Health officials say trio of vaccines in use are all effective in fighting COVID-19
While clinical trials had different findings for the three vaccines being administered, health officials say all of them offer good protection from the coronavirus.
BEMIDJI -- There are three types of vaccines being administered throughout the country to combat the coronavirus, and local health officials say all of them are trustworthy.
The vaccines have been made by Pfizer, Moderna and Johnson & Johnson, and each has been approved by the U.S. Food and Drug Administration for emergency use. Since they've been made available, the Pfizer and Moderna vaccines have been reported as being about 95% effective in clinical trials, while Johnson and Johnson's has been noted as 72% effective.
Based on when and how the trials were conducted, as well as new variants of the virus during the trials, comparing the vaccines is an apples to oranges situation. That's according to Dr. Colleen Swank, a pediatrician and vice president of clinic for Sanford Health of Northern Minnesota.
"The best vaccine is the one you get in your arm," Swank said. "All three are safe and effective. The FDA was looking for something above 50% and all three do that. The most important thing is that the risk of being unprotected far outweighs the risk of getting the vaccine that you might think is less effective."

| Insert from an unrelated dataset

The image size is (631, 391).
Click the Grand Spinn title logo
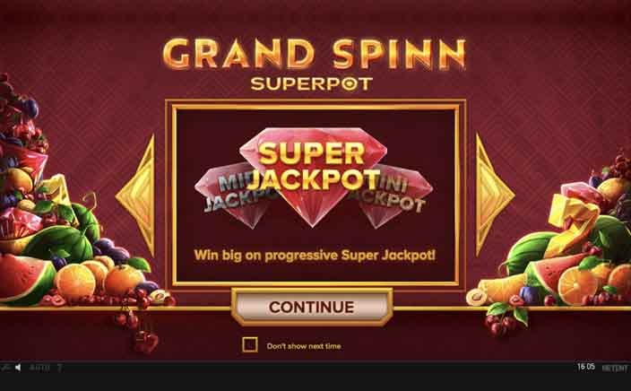tap(314, 54)
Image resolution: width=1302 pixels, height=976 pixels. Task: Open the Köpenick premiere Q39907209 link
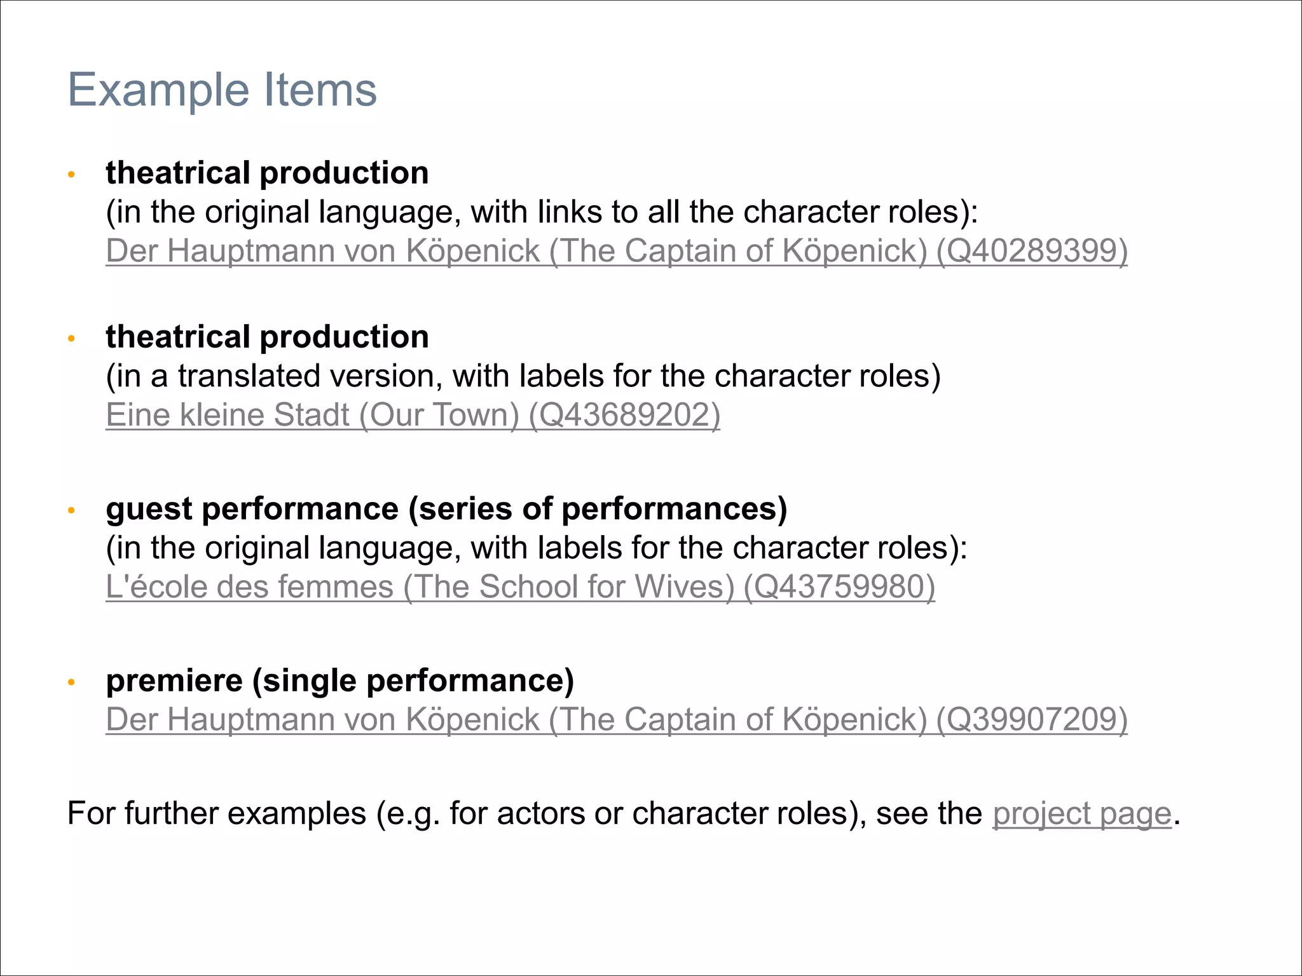pyautogui.click(x=616, y=719)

So far, based on shipments, Swank said Sanford locations in Bemidji and Bagley have only administered the Pfizer and Moderna vaccines, as it has not received the Johnson & Johnson version yet. As a result, it has provided two doses over a period of time for each person.
Swank said the first dose with both the Pfizer and Moderna vaccines works as a primer for a person's immune system, while the second acts as a booster.
"With Johnson & Johnson, they felt that they wanted to see what response they would get after one dose," Swank said. "Johnson & Johnson is doing trials right now, though, with a second dose. So, there is a possibility in the future that a second dose is recommended."
See the latest COVID-19 vaccine information for Bemidji and surrounding areas
As of March 17, in Bemidji and Bagley, Sanford has administered 13,289 vaccines, with 7,942 being first doses and 5,347 being second doses. Across the state as a whole, the Minnesota Department of Health shows 1.2 million residents have received at least one dose and 749,829 have completed their vaccination series.
Sanford started its vaccination efforts in mid-December, administering doses to its frontline staff first. It then began vaccinating members of the community 65 and older in mid-January.
Earlier this month, eligibility for the vaccine was expanded to essential workers, people with rare conditions or disabilities, additional age groups with underlying medical conditions and residents over the age of 50 in multi-generational housing.
Many Bemidji residents have also been able to receive vaccinations through Indian Health Services in Cass Lake on a first come, first served basis as they have extra doses come available.
Cass Lake IHS health care workers among first in the state to receive COVID-19 vaccine, Sanford Bemidji receives vaccine shipment
"The way we move out of the pandemic is for the majority of the population to be vaccinated," Swank said. "If we can all be protected, it can be really hard for those newer strains to get in and start circulating among us."
While progress is being made on the vaccine front, Swank said it's still important to take the other COVID-19 precautions, too, as people locally continue contracting the virus.
"We are still having positives in the community," Swank said. "It's less than it was in November and December, but we did have 63 new positive cases in the last two weeks and we continue to have patients hospitalized. We had 11 patients in February and have five now in March. So we still need to be careful."
Since the pandemic arrived in Minnesota last March, Beltrami County has recorded more than 3,400 cases.